You didn’t gain all the extra weight overnight. It crept on slowly. Stealthily. Ninja-weight. (Sorry. I’m a guy, and sometimes I need to throw a ninja in here.) But my point is that you gained your weight, one bite at a time.
What makes you believe it will leave your body any faster? When people set their goal, it is common to say “I will lose X pounds, by Y date” and then they follow it with “… because I need to look great for Z.”
Writing a goal like that is a great way of shooting yourself in the foot. Our bodies don’t like to lose weight. Our bodies will fight back. Random gains after a few days of eating good, followed by a sudden loss the day after the office party. You might know how fast you should lose weight based on your calorie budget, but your body is illiterate. It can’t read the weight loss books. Your body’s fat cells (in nurse-speak, “adipose tissue”) are stubborn, irritable, and cantankerous. (Sounds like one of your relatives, right?) You need to force the weight loss attitude on them.
But still, your body will never shed weight as fast as you want. You will need to accept that fact. It will always take a little longer than you want. Just like most construction projects, they don’t finish on time, and are generally over-budget. Your weight loss journey will take you longer than you expect, and will be harder than you planned.
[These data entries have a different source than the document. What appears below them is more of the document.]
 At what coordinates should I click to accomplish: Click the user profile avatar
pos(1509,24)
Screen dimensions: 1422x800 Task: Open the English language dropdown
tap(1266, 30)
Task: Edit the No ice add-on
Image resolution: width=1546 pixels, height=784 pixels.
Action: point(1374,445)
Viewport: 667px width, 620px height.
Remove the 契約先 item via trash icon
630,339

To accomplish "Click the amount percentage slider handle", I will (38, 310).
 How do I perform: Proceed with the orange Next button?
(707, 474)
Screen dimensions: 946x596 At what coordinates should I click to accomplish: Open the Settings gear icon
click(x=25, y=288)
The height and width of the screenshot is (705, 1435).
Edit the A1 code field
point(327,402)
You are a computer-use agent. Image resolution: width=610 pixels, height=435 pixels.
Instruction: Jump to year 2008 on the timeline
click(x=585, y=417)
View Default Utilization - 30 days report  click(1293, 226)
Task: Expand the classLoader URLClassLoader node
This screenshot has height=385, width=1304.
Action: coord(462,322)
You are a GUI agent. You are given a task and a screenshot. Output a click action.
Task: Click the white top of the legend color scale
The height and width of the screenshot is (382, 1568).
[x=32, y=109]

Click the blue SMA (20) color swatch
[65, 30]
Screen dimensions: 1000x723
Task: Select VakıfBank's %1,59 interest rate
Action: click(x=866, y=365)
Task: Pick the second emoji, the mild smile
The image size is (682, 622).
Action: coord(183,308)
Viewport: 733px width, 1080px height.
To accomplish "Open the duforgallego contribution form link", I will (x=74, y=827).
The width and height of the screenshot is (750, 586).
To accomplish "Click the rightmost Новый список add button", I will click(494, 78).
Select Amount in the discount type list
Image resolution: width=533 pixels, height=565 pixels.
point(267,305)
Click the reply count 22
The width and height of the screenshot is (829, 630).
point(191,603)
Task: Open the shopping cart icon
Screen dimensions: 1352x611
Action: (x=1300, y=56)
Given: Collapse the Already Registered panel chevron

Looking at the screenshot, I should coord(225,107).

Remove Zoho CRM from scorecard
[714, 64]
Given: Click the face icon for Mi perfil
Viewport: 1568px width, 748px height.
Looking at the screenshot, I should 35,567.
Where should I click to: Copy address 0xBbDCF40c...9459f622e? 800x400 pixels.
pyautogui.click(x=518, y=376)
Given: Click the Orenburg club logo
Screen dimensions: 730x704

But you will succeed. The only way you won’t succeed is if you quit. Even if you show minimal or no losses for a few weeks (months even?) just remind yourself that staying the same weight is better than gaining. Stick with your plan. Keep your eyes focused on your goal, which should be a weight, or a set of inches, or a level of physical fitness and should not include a date.
Questions for my readers (and the first will separate the men and women from the boys and girls):
What do I mean about the “little engine that never gives up?”
What keeps you going when the challenges pop up?